- _Problem description_
Find all the lines in the material below with the word "computer", and copy them.

- _Record excerpts_
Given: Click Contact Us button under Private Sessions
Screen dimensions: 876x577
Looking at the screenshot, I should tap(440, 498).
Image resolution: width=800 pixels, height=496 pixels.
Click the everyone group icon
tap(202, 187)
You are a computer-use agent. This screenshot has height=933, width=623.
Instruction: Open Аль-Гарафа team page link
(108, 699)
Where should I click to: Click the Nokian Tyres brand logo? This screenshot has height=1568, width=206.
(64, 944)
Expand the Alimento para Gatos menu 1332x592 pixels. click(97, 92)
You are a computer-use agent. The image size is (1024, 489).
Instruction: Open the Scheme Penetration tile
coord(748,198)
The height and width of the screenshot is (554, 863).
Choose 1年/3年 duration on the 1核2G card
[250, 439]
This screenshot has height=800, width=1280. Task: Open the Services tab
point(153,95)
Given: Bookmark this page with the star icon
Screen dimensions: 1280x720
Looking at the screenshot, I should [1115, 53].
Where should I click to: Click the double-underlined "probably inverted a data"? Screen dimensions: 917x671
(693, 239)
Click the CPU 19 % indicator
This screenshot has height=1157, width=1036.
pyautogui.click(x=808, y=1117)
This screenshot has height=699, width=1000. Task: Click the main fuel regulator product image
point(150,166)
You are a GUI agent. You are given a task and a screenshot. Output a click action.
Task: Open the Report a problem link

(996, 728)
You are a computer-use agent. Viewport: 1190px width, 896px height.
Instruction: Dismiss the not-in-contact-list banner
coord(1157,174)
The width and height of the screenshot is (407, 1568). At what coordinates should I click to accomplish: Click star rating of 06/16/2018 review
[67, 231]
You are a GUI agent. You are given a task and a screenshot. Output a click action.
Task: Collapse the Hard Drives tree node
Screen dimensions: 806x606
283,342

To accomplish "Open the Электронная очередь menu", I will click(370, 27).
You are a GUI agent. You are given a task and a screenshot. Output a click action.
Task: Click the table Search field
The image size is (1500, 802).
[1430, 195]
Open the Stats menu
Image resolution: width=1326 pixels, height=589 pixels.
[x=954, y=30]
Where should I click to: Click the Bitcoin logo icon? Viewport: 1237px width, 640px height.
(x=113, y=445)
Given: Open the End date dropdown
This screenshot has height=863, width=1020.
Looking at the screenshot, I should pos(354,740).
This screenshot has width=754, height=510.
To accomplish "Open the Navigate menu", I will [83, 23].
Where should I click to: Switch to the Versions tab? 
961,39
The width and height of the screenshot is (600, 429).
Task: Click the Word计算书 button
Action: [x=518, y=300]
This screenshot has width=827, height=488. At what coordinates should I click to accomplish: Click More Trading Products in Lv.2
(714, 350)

- _Task answer_
You are a computer-use agent. This screenshot has height=933, width=623.
You are a computer-use agent. The image size is (1024, 489).
You are a computer-use agent. Viewport: 1190px width, 896px height.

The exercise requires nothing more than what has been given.